NEW YORK, NEW YORK — On Monday, a day after nearly 400,000 marchers gathered for the largest climate march in history, activists and protesters turned their attention to the many links between capitalism and climate change by flooding Wall Street with supporters.
By early afternoon Monday, several thousand people were gathered just down the street from Wall Street around the iconic Charging Bull statue. They waved flags, chanted, and sat down on the street to draw attention to what they consider to be the primary cause of climate change.
The scene was far more tense than that of the previous day; two people were reportedly arrested for trying to cross a police barricade and several journalists and activists reported on Twitter that the NYPD used pepper spray on protesters rushing a barricade.
“We talk a lot about climate change and the root problems of climate change, but not many people are willing to say that the root problem of climate change is capitalism,” Sam Neubauer, 19, who came to the protest from Minnesota, told ThinkProgress. “Large corporations profit from capitalism by extracting oil and burning that oil and we need to call that out explicitly.”
Neubauer, who organized a bus to come to the climate march from Minnesota, said that Sunday’s march was “family friendly” and more about showing the size of the movement. Flood Wall Street is about more radical direct action.
“I think there are always a whole variety of different ways to be involved,” he said.
Nate Bresner, 17, from Boston, told ThinkProgress that knowing that if capitalism continues unchecked it “will make us unable to live on our planet” is terrifying, but also provides a “hard and fast deadline” to come up with alternatives.
“The way I see it, yesterday was about a whole spectrum of alternatives from people who support renewable energy tax credits to people that support Marxist revolution and today is about being more pointed about who is at fault,” Bresner said.
CREDIT: ThinkProgress/Ari Phillips
Bresner, who also helped organize the event, said it started out at Battery Park where speakers from front-line communities — those experiencing the impacts of climate change now — spoke and gave the “moral imperative” for action. Then several thousand people lined up to head to the New York Stock Exchange but stopped a block or two short to congregate around the Charging Bull.
While the Flood Wall Street gatherers focused on the ways that big companies profit from fossil fuel extraction and environmental degradation, much of this week of climate change action in the build-up to the United Nations summit on Tuesday has been about how addressing climate change and growing the economy can work together in positive ways.
That relationship was the focus of the New Climate Economy report released last week, which concluded that if the $90 trillion expected to be invested in global infrastructure in the next 15 years is done in a low-carbon manner, it could “cost about the same as conventional infrastructure, but would deliver significantly greater economic, social, and environmental benefits in the long-run.”
On the other side of the Charging Bull curious passersby paused to take in the cacophonous scene. William Crow, a financial sector worker in town from Virginia for the day, said he didn’t know what was happening but that he was familiar with the climate march from the day before.
“I don’t think our country is serious enough about climate change,” he said. “I see this as being proactive.”
While Crow said he firmly believes in the free market system, he thinks there needs to be greater awareness of the societal effect of business.

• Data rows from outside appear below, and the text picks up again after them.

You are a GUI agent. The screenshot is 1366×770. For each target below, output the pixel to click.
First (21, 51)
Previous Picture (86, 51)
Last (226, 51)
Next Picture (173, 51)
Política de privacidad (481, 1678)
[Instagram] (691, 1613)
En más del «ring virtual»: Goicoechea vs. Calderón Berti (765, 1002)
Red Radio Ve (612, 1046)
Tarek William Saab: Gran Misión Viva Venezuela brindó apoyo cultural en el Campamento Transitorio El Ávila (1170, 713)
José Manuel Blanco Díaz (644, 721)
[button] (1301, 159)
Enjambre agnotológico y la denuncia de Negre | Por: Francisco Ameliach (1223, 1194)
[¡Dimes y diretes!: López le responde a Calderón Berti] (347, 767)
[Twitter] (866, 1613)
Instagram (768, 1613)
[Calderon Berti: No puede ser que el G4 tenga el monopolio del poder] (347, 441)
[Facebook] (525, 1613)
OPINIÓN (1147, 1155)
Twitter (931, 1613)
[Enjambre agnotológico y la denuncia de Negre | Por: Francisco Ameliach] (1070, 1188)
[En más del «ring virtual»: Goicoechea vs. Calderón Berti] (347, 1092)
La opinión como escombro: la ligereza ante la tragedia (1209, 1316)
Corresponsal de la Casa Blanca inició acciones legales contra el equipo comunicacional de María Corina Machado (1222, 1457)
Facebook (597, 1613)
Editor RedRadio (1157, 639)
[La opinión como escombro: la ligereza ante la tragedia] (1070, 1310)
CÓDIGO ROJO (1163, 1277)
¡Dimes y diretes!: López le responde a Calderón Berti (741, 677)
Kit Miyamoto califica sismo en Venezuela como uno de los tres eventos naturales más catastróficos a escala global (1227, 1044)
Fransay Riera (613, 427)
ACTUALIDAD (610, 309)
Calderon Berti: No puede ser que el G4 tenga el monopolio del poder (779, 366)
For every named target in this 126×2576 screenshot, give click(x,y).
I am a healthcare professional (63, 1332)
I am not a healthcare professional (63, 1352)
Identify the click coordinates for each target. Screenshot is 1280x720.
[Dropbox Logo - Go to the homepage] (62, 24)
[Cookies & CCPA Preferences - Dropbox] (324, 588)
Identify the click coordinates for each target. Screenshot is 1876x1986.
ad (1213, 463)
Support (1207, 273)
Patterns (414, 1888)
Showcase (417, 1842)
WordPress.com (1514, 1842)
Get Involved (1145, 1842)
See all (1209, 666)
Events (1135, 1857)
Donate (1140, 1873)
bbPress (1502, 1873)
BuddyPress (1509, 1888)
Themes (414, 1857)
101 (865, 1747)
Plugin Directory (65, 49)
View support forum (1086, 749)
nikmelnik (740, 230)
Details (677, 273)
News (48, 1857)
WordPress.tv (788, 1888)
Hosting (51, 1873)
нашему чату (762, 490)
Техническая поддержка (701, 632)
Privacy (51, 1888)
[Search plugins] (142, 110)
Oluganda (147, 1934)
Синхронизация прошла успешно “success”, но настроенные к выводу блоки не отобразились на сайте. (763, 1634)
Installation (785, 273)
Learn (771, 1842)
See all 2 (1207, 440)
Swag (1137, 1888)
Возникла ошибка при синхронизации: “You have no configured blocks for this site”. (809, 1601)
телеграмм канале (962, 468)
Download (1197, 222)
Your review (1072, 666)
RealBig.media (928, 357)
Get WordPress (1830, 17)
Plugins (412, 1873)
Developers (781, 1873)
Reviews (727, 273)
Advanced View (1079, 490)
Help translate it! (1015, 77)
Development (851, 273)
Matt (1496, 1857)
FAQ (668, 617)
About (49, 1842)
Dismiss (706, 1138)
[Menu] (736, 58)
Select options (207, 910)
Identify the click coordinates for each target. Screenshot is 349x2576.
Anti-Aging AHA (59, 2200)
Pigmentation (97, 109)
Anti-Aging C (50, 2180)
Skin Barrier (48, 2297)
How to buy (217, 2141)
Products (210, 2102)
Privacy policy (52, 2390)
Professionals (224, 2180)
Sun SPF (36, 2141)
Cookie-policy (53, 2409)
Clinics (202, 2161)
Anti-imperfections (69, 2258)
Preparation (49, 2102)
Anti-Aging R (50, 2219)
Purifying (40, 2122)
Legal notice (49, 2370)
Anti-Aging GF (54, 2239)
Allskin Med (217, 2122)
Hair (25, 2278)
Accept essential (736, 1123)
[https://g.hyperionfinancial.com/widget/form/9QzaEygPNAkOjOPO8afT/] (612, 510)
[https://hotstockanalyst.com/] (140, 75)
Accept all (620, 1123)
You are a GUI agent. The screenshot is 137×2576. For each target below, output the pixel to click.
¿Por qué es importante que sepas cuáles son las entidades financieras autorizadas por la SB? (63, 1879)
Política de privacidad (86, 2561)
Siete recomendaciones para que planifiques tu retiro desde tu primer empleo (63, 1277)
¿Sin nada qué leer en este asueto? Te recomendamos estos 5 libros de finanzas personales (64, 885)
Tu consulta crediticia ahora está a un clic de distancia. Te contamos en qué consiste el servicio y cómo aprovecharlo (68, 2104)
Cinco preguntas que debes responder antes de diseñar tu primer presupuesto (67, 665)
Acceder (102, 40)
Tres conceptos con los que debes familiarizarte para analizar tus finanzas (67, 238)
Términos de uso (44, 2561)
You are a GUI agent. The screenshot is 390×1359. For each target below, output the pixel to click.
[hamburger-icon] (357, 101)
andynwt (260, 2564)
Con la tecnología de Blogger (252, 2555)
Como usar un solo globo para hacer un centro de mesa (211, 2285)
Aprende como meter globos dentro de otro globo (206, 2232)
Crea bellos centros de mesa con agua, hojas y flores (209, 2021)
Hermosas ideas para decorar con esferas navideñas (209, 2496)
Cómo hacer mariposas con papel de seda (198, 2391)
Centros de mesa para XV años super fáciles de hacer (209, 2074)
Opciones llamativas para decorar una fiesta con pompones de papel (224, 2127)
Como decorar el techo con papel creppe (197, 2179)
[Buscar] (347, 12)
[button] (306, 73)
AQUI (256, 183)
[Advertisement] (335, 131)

“There’s just this one planet we live on, and something is not right,” he said. “There’s dramatic changes in climate happening all over the world that we are all aware of — and yes they happen all the time but they seem to be happening in greater numbers nowadays. There seems to be hard indicators now that this relates to extreme climate conditions.”
Crow said that this all comes back to capital markets and that social implications need to be given more weight. “That has to be part of the equation,” he said. “When they run their metrics on business models, climate shouldn’t be the last thing considered — it should be one of the top factors to be debated.”
Derek Persaud, an engineer who works for a company that represents the Federal Transit Administration, said he thinks the protest is a good start.
“The U.N. Summit tomorrow is a big thing,” Persaud told ThinkProgress from the sidelines of the action. “There’s so much we can do but we also need to bring other people on board. It’s a global thing.”
On Monday night just over 100 protestors near Wall Street were arrested or summoned, mostly for disorderly conduct, including a man dressed in a polar bear costume. The activists did not have a permit for the demonstration from the NYPD, meaning they risked arrest for participating.